* [Given passage]:

Meals were coded for parent–child interactions according to the procedure established by the developers of the DINE (Stark et al., 2000). All meals were watched a minimum of three times. For each viewing, observers coded only one category of behavior and the order of coding was Child Eating, Child, and Parent behaviors. All meals were assigned to a primary coder who was blind to children's group status (i.e., T1DM or control). To measure inter-rater reliability, a subset of meals (33%) was coded by a second coder who was also blind to children's group status. The inter-rater reliability was measured using the κ-statistic, a conservative measure of reliability that is recommended for behaviors that are measured on an occurrence/nonoccurrence basis (Cohen, 1960; Hartman, 1977). Mean κ-coefficients for the samples were:.90,.80, and.68 for Child Eating, Child, and Parent behaviors, respectively. The minimum κ-coefficient for acceptable reliability is.60 (Hartman, 1977).

* [Source data]:
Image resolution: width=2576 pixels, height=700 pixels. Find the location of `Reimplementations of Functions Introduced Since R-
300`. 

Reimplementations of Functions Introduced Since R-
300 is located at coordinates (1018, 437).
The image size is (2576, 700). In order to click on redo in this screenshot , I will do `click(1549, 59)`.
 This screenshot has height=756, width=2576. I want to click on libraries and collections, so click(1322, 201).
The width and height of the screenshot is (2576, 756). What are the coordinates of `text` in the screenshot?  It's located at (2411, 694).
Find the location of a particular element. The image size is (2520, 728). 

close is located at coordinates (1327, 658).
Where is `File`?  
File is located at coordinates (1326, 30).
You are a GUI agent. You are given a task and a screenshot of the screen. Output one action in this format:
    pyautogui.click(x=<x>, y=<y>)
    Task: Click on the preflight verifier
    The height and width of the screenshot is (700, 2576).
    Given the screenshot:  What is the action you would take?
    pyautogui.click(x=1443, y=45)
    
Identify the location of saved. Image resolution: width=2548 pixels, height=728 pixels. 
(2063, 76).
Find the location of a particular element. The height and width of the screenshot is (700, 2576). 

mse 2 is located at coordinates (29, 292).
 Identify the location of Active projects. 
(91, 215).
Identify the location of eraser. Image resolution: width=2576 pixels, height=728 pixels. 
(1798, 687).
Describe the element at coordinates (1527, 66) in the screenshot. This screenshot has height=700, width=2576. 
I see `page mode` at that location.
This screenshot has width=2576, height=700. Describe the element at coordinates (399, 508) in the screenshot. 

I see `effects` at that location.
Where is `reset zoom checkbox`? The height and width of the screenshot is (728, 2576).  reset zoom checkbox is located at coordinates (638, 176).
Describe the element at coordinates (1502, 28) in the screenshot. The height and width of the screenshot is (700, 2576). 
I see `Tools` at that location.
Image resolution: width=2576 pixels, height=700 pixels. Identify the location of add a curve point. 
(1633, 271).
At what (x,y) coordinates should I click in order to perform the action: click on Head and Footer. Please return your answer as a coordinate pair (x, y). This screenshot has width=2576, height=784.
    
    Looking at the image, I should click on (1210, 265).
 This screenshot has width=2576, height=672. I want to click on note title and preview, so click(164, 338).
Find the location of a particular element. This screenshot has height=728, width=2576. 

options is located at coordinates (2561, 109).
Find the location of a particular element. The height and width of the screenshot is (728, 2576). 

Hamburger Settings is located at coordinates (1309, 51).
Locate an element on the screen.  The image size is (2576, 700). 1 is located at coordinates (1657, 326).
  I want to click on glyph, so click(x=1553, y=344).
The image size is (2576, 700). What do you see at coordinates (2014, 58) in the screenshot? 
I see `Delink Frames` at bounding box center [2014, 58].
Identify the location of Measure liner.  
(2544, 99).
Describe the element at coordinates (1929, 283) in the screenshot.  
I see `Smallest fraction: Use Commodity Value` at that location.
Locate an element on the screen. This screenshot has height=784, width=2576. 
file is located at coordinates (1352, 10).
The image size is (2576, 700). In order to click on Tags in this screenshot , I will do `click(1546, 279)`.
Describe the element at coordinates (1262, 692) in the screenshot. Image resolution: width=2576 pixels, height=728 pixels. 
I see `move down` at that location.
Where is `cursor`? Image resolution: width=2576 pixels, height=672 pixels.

* [Task to carry out]:
According to the passage on meal coding, why was the κ-statistic used to measure inter-rater reliability? The data has nothing to do with the passage on meal coding.

* [Answer for this exercise]:
The κ-statistic is a conservative measure of reliability. It is recommended for behaviors measured on an occurrence/nonoccurrence basis.